**Written request**
Show every line of the entries below that contains the string "button", matching case exactly.

----- Supplied data -----

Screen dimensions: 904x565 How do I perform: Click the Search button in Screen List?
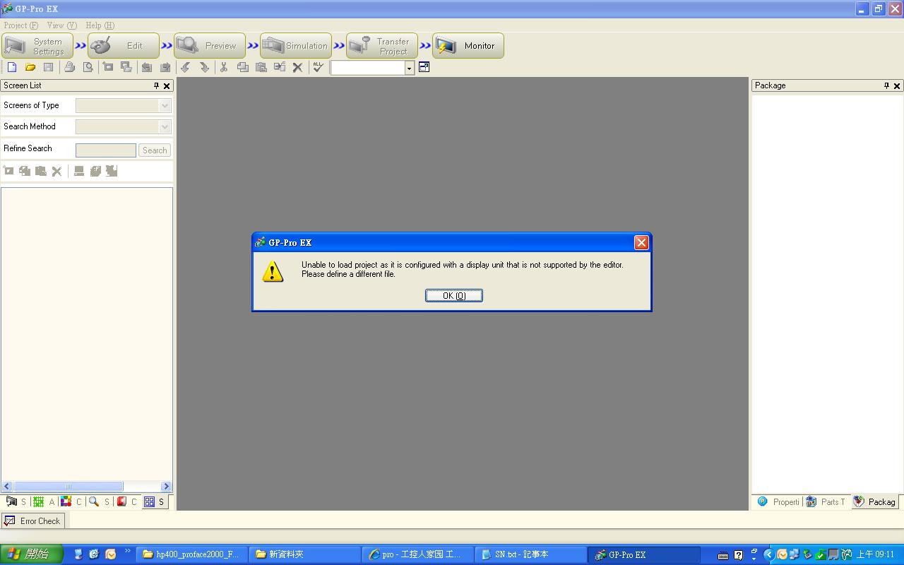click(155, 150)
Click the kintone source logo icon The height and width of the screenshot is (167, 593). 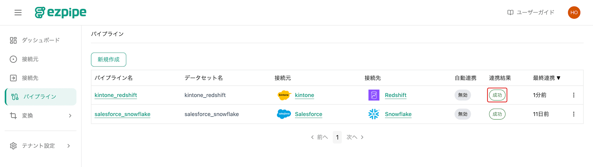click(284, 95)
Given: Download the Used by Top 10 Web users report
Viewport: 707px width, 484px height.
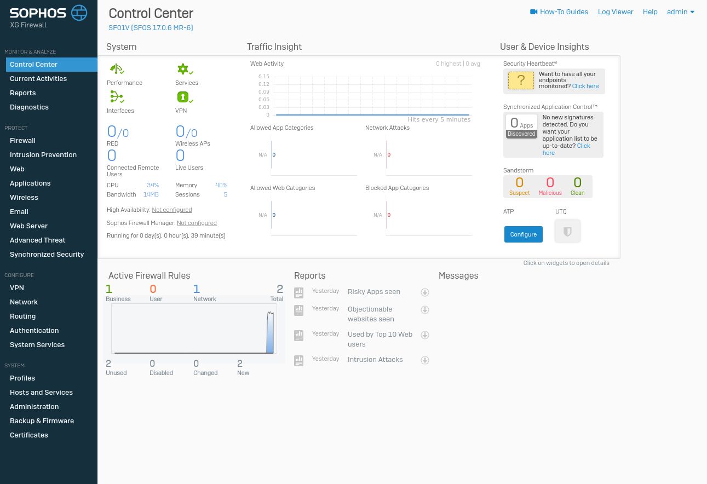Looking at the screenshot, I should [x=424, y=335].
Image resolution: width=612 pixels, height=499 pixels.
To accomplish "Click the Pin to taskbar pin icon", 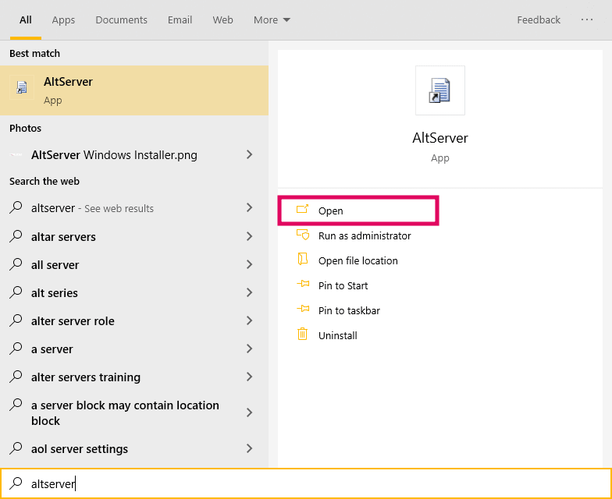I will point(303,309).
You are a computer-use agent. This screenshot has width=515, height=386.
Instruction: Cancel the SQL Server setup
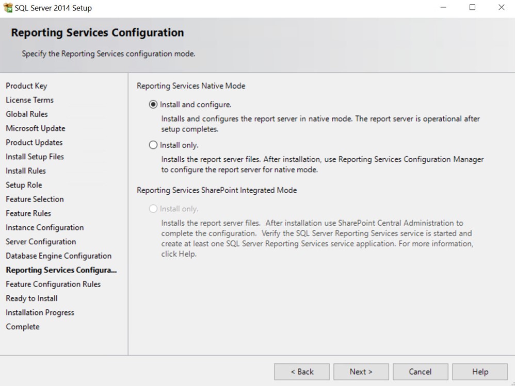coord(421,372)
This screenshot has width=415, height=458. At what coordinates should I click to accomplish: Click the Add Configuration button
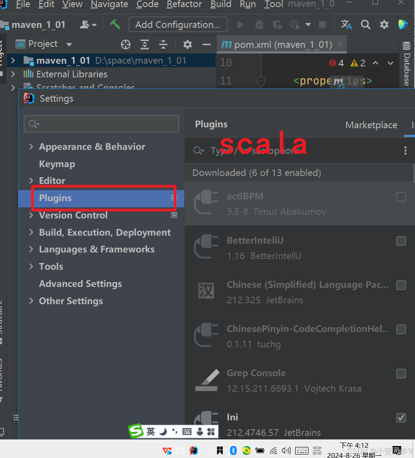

-----

**Written answer**
Screen dimensions: 904x565 How do I perform: Click the Search button in Screen List?
This screenshot has width=415, height=458. At what coordinates should I click to accomplish: Click the Add Configuration button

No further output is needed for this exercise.